Chat History Integration

One of our most impactful improvements was integrating conversation history into intent classification. The system maintains context across multiple messages, enabling natural follow-up conversations.

Conversation Context Extraction:

The system extracts concepts, subjects, and topics from recent assistant messages to understand references in follow-up queries.

Reference Resolution:

When users say "this", "that", or "it", the system resolves these references from conversation history.

Example Conversation Flow:
User: "Explain cell reproduction in biology"
Assistant: [Provides detailed explanation of cell reproduction]

User: "Quiz on this" System Analysis: - Detects "this" refers to previous explanation - Extracts "cell reproduction" and "biology" from conversation history - Generates quiz on "cell reproduction" in "biology"

Intent Detection and Casual Conversation

The system can detect when there's no clear learning intent and respond naturally with friendly, contextual responses. This approach gives us:

  • Conversation continuity — Understands references across messages
  • Smart context selection — Uses relevant data when needed, conversation history when appropriate
  • Natural interaction — Handles greetings and casual conversation gracefully
  • Structured extraction — Still extracts parameters when intent is clear

Tool Implementation

Note Creation: From Context-Rich to Zero-Context

Cereby AI's note creation capability works across the entire spectrum — from creating highly personalized notes based on weak points and performance data, to generating comprehensive study materials on entirely new subjects where no prior context exists.

The Multi-Tiered Approach:

When a user requests notes, Cereby AI follows a cascading strategy:

  1. Check for learning path topics (most relevant)
  2. Check for weak points (personalized)
  3. Fallback to general notes (zero context)

This multi-tiered approach ensures Cereby AI works for:

  • New students exploring subjects for the first time
  • Advanced learners diving into specialized topics
  • Casual learners who haven't taken quizzes yet
  • Anyone who wants to learn something completely new

By gracefully degrading from context-rich to zero-context generation, Cereby AI maintains its value proposition even when users have no prior interaction history.

Concept Explanation

The Explain Concepts capability provides detailed, structured explanations tailored to the user's learning level and context.

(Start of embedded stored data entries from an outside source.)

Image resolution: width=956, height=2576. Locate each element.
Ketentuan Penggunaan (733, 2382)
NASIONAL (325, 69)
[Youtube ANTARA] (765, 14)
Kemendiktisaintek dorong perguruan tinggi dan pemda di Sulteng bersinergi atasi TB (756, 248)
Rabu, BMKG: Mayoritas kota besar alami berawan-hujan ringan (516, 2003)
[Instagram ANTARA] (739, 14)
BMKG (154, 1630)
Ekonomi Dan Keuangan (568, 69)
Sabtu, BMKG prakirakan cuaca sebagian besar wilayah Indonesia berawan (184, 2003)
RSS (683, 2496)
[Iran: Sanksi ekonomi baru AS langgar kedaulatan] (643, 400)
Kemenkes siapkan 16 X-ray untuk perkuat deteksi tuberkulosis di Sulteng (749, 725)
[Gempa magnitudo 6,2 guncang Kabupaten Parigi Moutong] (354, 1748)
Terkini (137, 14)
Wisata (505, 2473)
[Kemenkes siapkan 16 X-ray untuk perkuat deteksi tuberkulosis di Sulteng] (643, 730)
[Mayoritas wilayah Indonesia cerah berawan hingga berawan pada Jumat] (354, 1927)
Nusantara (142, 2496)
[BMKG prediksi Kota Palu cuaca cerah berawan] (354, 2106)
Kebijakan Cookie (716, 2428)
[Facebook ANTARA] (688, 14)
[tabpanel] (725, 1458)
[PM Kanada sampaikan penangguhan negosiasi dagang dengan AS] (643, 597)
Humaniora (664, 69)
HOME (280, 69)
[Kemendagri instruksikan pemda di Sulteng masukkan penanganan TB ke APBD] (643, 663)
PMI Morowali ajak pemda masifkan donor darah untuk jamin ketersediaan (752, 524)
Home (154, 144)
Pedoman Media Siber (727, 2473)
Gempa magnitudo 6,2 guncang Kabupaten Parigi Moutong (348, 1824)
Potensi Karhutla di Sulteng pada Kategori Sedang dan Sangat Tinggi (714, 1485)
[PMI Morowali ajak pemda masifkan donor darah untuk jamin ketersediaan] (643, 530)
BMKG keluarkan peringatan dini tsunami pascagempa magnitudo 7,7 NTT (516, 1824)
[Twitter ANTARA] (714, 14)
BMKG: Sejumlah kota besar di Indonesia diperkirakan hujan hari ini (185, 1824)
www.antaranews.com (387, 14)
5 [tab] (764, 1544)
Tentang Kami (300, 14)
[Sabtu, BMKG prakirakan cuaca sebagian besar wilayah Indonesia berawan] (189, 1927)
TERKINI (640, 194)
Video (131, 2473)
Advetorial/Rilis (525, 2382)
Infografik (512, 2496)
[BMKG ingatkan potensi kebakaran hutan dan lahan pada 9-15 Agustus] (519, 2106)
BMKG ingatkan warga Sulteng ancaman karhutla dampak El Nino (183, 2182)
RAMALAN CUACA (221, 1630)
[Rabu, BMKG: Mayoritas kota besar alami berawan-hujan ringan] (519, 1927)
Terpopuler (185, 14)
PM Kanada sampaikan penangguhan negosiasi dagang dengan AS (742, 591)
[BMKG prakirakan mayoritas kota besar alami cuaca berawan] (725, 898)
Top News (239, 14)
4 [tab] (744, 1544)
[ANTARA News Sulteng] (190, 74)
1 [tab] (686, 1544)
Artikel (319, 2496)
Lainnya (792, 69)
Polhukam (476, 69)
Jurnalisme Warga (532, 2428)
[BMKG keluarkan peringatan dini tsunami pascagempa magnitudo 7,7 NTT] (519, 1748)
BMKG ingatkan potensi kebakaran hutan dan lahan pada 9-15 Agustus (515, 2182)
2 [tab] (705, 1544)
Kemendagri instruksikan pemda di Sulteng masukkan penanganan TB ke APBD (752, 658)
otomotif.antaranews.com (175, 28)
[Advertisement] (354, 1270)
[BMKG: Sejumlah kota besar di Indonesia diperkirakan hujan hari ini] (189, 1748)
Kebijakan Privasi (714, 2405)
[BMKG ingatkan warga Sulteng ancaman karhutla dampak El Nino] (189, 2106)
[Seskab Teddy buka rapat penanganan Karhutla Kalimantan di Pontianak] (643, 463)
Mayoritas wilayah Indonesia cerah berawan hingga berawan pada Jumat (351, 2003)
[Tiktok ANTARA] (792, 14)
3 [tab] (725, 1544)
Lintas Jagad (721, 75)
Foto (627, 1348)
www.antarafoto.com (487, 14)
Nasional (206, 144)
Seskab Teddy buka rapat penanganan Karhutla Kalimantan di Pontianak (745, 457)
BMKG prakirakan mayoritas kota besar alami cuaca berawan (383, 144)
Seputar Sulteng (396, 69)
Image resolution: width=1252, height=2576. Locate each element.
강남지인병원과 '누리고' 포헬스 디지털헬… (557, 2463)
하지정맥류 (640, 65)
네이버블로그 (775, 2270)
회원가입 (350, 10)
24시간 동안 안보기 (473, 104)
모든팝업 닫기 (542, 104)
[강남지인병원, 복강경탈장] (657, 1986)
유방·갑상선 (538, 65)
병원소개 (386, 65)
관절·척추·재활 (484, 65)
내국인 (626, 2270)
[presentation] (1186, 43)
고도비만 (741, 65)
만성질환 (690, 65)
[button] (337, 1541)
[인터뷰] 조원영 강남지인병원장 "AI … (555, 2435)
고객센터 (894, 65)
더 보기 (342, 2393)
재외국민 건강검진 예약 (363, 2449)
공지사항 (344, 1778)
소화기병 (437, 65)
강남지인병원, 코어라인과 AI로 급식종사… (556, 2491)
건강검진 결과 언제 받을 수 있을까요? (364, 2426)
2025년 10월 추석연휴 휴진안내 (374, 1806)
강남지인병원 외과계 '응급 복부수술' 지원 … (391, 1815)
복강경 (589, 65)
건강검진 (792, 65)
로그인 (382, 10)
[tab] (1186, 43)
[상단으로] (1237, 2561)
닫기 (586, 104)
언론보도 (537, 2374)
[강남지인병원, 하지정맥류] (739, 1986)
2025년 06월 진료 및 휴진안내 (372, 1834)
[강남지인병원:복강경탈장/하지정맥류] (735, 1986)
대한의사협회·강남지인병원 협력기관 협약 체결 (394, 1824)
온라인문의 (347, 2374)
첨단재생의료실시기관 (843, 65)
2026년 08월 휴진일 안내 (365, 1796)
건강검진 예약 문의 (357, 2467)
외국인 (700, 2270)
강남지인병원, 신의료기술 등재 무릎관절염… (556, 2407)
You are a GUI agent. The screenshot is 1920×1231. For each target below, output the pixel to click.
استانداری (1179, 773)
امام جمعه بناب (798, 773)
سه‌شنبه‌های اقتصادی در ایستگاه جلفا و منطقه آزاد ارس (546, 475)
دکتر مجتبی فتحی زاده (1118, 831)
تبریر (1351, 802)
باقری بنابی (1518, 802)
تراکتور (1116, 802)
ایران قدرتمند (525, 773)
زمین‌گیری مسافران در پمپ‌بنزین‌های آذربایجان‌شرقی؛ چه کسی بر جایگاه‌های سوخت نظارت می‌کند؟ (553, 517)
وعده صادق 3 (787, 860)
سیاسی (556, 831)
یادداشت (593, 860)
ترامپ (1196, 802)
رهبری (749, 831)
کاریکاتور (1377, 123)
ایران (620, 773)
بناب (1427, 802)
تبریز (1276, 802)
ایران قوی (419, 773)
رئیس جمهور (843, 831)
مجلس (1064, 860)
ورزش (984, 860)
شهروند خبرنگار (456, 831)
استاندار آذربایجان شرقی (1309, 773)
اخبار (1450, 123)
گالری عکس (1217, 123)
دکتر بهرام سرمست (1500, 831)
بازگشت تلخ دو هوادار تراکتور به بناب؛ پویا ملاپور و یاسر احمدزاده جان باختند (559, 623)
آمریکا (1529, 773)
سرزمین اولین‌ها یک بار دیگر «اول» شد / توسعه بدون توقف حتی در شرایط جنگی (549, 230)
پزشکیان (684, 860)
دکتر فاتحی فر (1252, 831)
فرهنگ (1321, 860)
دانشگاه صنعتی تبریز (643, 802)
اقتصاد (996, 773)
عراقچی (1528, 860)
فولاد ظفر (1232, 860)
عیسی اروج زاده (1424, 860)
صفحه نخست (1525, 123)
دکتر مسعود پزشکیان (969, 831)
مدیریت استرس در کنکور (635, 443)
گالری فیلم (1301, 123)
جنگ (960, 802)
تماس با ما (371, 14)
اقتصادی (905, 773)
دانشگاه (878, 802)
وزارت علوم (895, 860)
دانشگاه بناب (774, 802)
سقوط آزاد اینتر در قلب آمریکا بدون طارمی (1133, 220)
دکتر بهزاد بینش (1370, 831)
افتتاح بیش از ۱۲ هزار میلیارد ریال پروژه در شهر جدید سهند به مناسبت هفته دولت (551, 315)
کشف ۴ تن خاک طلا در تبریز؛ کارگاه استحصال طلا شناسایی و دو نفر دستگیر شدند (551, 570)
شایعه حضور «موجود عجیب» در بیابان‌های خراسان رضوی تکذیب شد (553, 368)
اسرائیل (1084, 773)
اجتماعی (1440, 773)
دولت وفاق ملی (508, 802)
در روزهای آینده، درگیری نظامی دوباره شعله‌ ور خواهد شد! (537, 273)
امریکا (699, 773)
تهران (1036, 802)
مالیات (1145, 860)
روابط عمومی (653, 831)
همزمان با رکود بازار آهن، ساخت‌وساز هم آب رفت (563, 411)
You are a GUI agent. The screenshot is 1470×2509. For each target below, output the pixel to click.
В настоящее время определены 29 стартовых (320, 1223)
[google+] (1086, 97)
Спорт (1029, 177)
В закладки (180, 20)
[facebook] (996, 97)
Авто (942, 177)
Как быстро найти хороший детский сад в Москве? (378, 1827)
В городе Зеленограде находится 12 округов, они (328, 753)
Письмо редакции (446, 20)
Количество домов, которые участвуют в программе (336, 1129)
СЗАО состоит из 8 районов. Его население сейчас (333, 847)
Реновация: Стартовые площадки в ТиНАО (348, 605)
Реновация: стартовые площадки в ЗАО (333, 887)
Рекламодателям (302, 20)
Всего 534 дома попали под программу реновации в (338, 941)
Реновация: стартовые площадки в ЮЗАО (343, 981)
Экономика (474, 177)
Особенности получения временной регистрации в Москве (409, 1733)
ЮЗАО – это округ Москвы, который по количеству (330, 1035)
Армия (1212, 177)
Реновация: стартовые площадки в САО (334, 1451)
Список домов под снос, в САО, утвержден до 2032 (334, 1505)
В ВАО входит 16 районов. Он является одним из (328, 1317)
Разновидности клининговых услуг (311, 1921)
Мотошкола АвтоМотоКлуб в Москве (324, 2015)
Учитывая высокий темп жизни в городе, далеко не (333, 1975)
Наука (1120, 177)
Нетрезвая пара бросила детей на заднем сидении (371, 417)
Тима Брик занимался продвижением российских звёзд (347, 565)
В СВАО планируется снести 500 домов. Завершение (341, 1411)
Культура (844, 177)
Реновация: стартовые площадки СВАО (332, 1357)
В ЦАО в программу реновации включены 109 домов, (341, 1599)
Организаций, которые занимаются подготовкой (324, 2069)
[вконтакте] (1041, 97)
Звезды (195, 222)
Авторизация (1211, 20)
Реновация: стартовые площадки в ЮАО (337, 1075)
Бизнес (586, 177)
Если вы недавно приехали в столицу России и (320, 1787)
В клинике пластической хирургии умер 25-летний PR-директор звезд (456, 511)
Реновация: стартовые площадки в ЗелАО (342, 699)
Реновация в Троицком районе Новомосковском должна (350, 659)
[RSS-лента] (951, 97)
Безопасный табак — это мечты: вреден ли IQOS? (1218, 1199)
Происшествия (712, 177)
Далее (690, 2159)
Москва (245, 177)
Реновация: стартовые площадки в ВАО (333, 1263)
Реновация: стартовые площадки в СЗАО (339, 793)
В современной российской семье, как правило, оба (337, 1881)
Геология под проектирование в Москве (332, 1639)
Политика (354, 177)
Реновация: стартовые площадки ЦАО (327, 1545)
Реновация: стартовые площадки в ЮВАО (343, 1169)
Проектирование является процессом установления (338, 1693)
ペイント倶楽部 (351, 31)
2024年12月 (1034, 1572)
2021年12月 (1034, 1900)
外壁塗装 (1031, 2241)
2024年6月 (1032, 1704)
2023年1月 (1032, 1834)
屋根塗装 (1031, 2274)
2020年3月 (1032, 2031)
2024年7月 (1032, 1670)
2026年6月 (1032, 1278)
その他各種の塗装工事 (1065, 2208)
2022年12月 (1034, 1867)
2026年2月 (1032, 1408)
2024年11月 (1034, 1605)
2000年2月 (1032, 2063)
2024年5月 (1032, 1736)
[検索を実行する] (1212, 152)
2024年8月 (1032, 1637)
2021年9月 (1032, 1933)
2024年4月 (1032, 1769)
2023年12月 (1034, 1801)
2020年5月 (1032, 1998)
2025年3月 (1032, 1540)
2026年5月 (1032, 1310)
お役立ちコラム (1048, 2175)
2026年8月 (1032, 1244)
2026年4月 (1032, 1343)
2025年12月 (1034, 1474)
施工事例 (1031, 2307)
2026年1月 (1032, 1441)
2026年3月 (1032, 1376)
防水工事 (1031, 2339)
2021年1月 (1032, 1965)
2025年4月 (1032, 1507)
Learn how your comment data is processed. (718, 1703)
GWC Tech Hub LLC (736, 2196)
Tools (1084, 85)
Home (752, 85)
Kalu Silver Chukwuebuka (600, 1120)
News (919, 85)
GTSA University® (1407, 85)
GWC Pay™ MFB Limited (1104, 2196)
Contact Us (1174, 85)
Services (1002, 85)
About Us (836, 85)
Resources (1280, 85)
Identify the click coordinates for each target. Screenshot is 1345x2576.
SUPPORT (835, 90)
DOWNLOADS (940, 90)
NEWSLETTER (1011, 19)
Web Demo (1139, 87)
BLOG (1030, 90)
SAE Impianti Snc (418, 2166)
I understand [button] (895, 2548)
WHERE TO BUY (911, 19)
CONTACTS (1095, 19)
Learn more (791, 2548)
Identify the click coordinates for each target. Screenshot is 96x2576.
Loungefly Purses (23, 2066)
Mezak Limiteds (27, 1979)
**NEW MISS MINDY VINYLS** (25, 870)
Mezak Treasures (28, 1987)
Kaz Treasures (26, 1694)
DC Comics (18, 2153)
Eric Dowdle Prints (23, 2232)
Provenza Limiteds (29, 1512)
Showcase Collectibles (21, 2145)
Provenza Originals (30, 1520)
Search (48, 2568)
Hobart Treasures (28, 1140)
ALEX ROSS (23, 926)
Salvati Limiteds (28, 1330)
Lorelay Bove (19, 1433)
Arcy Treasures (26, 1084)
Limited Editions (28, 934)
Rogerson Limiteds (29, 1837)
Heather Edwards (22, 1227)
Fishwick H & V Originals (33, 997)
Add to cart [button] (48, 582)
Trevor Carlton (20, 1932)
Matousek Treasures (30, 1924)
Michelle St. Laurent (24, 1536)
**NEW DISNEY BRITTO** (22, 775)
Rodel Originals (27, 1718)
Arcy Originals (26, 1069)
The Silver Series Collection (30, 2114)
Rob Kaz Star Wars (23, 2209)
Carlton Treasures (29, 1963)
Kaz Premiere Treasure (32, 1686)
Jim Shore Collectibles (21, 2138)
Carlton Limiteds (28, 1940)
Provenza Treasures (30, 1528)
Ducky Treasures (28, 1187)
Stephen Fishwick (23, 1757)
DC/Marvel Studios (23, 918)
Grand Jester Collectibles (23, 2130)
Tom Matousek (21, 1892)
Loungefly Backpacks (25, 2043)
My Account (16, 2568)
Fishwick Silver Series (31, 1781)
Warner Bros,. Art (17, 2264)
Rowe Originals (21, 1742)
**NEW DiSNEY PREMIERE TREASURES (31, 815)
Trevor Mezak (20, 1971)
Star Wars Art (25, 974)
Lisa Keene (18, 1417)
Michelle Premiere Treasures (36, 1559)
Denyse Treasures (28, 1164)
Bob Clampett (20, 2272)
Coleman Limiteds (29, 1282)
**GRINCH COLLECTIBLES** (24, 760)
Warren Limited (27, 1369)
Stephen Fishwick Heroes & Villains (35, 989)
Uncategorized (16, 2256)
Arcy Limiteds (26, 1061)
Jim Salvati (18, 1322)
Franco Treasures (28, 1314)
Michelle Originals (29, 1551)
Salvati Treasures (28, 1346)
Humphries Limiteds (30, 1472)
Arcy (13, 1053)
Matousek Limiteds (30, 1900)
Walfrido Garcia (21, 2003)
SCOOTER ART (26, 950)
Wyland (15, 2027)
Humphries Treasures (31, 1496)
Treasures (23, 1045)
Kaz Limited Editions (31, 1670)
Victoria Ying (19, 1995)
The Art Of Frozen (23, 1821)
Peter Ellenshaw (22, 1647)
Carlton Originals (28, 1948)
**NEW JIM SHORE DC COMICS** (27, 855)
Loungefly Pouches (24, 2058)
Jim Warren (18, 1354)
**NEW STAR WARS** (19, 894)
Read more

Structured Explanation Format:
  • Core Definition — Clear, concise explanation of the concept
  • Key Principles — Fundamental rules or theorems
  • Step-by-Step Examples — Worked examples at the user's level
  • Common Pitfalls — Mistakes to avoid (especially relevant for weak points)
  • Related Concepts — Connections to other topics the user has studied
  • Practice Applications — Real-world or exam-style applications
Adaptive Difficulty:

The system adjusts explanation depth based on user performance, providing more examples and detail for weak points, and advanced connections for mastered concepts.

Database Design

We extended our schema with several optimized tables:

Context Cache Table

Stores aggregated user context for fast retrieval with:

  • User identification and scoping
  • JSONB storage for flexible schema
  • Timestamp tracking for expiration
  • Optimized indexes for quick lookups

Flashcards Table

Implements spaced repetition with algorithm integration:

  • User-scoped card storage
  • Review scheduling metadata
  • Performance tracking
  • Algorithm parameters (ease factor, interval)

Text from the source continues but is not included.